Ausschaffungspraxis heute - Von Ulrich Schlüer

Goran und Milan, beide aus dem Balkan, leben nunmehr seit einigen Jahren in der Schweiz. Keiner von beiden übt einen ordentlichen Beruf aus.

Sie sind nicht miteinander verwandt, lernten sich jedoch bei ihrem kriminellem Tun mehr oder weniger zufällig kennen. Beide sind »notorische Kunden« der Polizei. Goran, der 31 Jahre alt ist und seit 2004 in der Ostschweiz lebt, ist der Polizei sozusagen als Stammkunde bekannt. Inzwischen sind auf seine Person 47 Vorgängepolizeilich registriert. Vor allem Einbrüche und Diebstahldelikte.

▸ **AUFGABENSTELLUNG**
Wie geht der Text über die heutige Ausschaffungspraxis weiter? Führe ihn im Anschluss an seinen letzten Satz fort.

▸ **BEREITGESTELLTES MATERIAL**
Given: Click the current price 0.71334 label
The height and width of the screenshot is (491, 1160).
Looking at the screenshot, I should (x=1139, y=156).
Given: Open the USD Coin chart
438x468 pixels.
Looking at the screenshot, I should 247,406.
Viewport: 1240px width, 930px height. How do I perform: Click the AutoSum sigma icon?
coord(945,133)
...
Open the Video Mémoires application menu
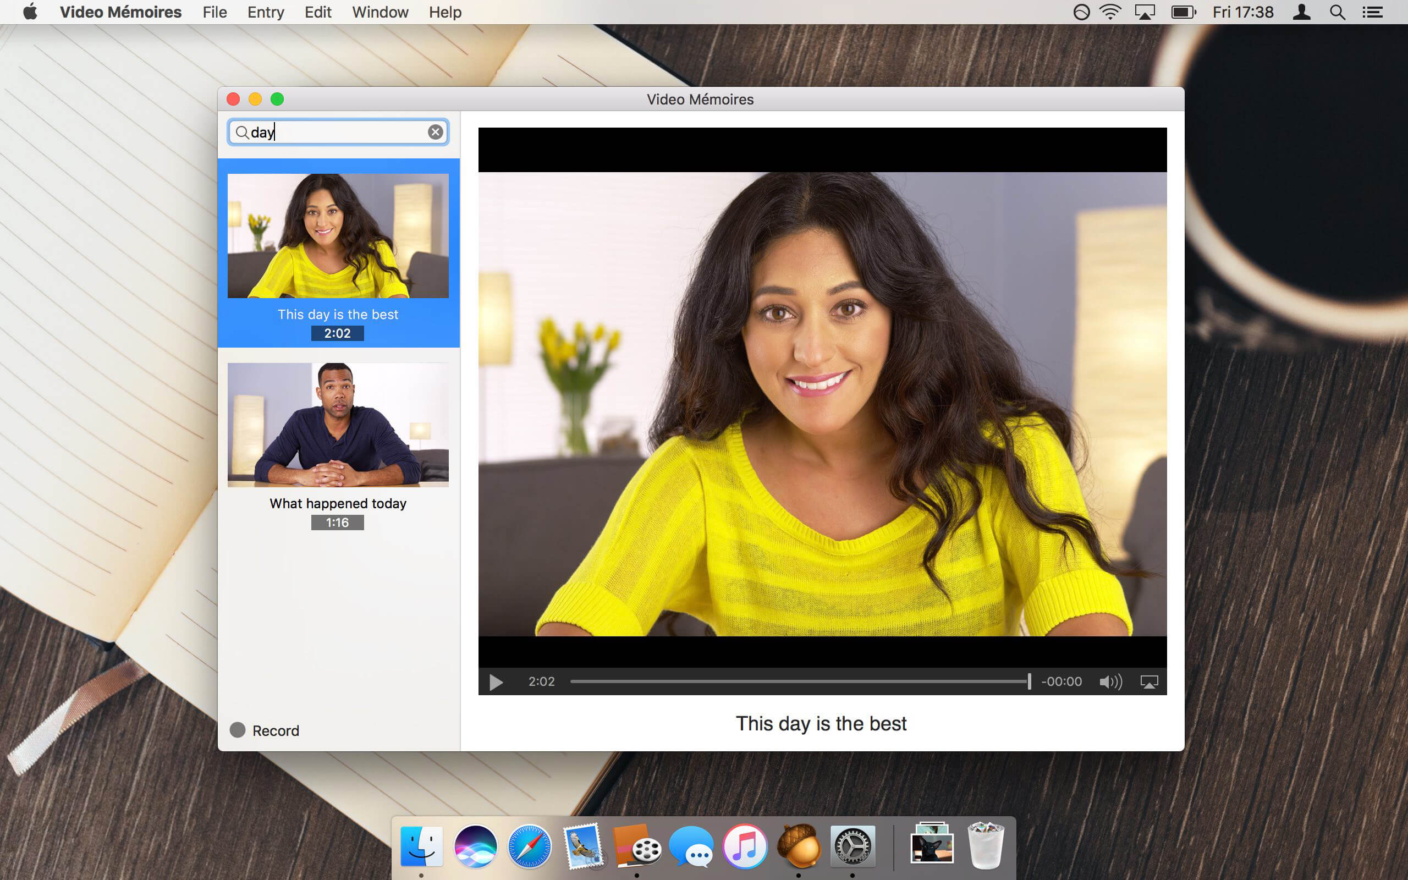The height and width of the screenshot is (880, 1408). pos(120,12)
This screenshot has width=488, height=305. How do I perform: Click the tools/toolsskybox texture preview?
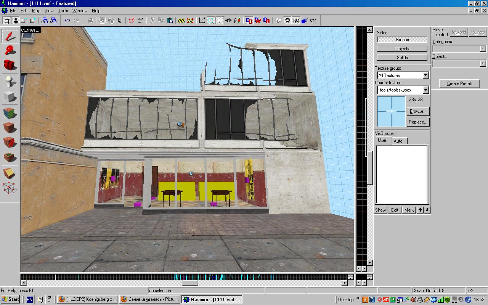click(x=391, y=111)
--
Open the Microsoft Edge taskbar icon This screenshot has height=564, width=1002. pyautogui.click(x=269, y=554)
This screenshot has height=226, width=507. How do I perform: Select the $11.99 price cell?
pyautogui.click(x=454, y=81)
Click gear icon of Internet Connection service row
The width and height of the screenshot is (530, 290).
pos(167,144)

▸ **ANTWORT ZUR AUFGABE**
Strafverfolgung heute
Goran hat gelernt, wie er sich gegenüber der Polizei zu verhalten hat, damit zulasten seiner Person nichts Ernsthaftes geschieht: Er gibt auf Fragen grundsätzlich nie Antwort, wie es ihm sein vom Steuerzahler besoldeter Anwalt beigebracht hat. Dieser Anwalt besorgt den Verkehr mit den Ermittlungsbehörden, wofür ihn die Öffentlichkeit bezahlt. Abgesehen von seinen krummen Touren hat er keinen Beruf. Für seine Frau und seine zwei Kinder bezieht er Sozialhilfe. Selbstverständlich fährt er ein Auto. Und es gelang ihm, eine Niederlassungsbewilligung zu ergattern. Da für Fälle wie Goran selbst gegenüber Einbürgerungsbehörden streng auf Datenschutz geachtet wird, macht sich Goran gar Hoffnung, in einigen Jahren Schweizerisch Staatsbürger zu werden.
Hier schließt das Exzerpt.